A situação dos presos políticos no Burundi é terrível, especialmente considerando o fato de que o governo do Burundi tem demorado a impor medidas para conter a disseminação da COVID-19. Ficar preso/a em pequenas celas apertadas durante a pandemia sem dúvida causou severa angústia psicológica e emocional para pessoas defensoras de direitos humanos detidas arbitrariamente e também para suas famílias. No caso do Sr. Rukuki, surgiram relatos de um "vírus não identificado" varrendo seu local de detenção, a prisão de Ngozi, em junho de 2020. A situação é ainda mais preocupante considerando as condições crônicas de superlotação e saneamento precário nas prisões de Burundi. No ano passado, a Protection International apoiou campanhas de outras organizações para a libertação de pessoas defensoras de direitos humanos presas durante a COVID - incluindo a campanha #ForFreedom (Pela Liberdade) da FIDH e a campanha Write for Rights (Escreva por Direitos) da Anistia Internacional - bem como ampliou nossa própria campanha #StayWithDefenders (Apoie as Pessoas Defensoras) para chamar a atenção para o caso do Sr. Rukuki, mas o governo de Burundi não mostrou qualquer disposição em dar uma trégua. O Tribunal de Recursos do Burundi de Ntahangwa continuou a atrasar o anúncio de seu veredicto sobre se sua sentença de prisão seria ou não modificada, mais uma vez violando seu direito a um julgamento justo. Depois de esperar 62 dias após o prazo, foi anunciado que sua sentença seria reduzida de 32 anos para um. O Sr. Rukuki agora está livre e pode voltar para sua família.

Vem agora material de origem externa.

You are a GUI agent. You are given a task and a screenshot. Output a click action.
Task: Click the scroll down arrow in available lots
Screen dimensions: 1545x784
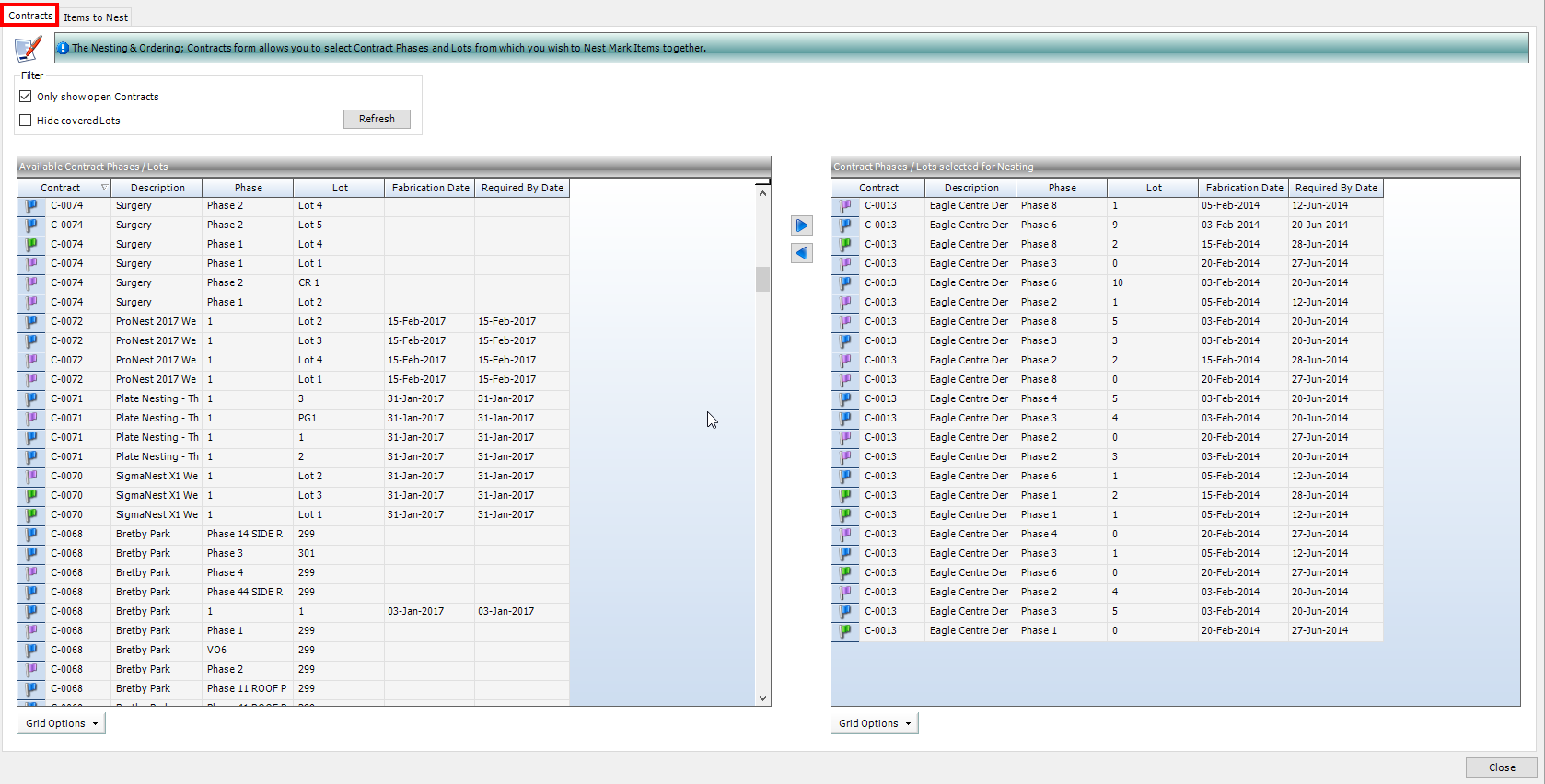tap(762, 698)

“O veredicto estabelece um precedente importante para invalidar a criminalização das pessoas defensoras dos direitos humanos”, afirma Susan Muriungi, Diretora Regional da Protection International para a África. “A libertação de Germain envia um poderoso lembrete a todos as pessoas defensoras no Burundi e em todo o continente africano. Seu trabalho tem legitimidade. Seu trabalho tem valor. E você tem o direito de defender os direitos humanos.”
Descrição da foto: O ex-relator especial da ONU Michel Forst expressa sua solidariedade com as pessoas defensoras dos direitos humanos durante os tempos de COVID-19, participando da campanha #StayWithDefenders da PI
Não apenas devemos continuar a coordenar e defender melhor as pessoas DDH presas cujos direitos foram mais restringidos, como foi feito no caso do Sr. Rukuki, como também precisamos nos concentrar na proteção preventiva para garantir que as condições das pessoas defensoras tenham menos chances de se tornar tão graves - isso inclui trabalho de contra-vigilância e construção de redes online e offline. Os Estados precisam investir em políticas e mecanismos aprimorados para pessoas defensoras de direitos humanos que abordem a proteção de uma forma abrangente, sensível às questões de gênero e interseccional, permitindo o direito de protestar tanto no espaço digital quanto físico, sem temer uma acusação relacionada ao "protocolo de emergência". Os Estados deveriam investir nos cidadãos que trabalham para construir uma versão melhor de seu país, em vez de vigiá-los, detê-los e colocá-los atrás das grades.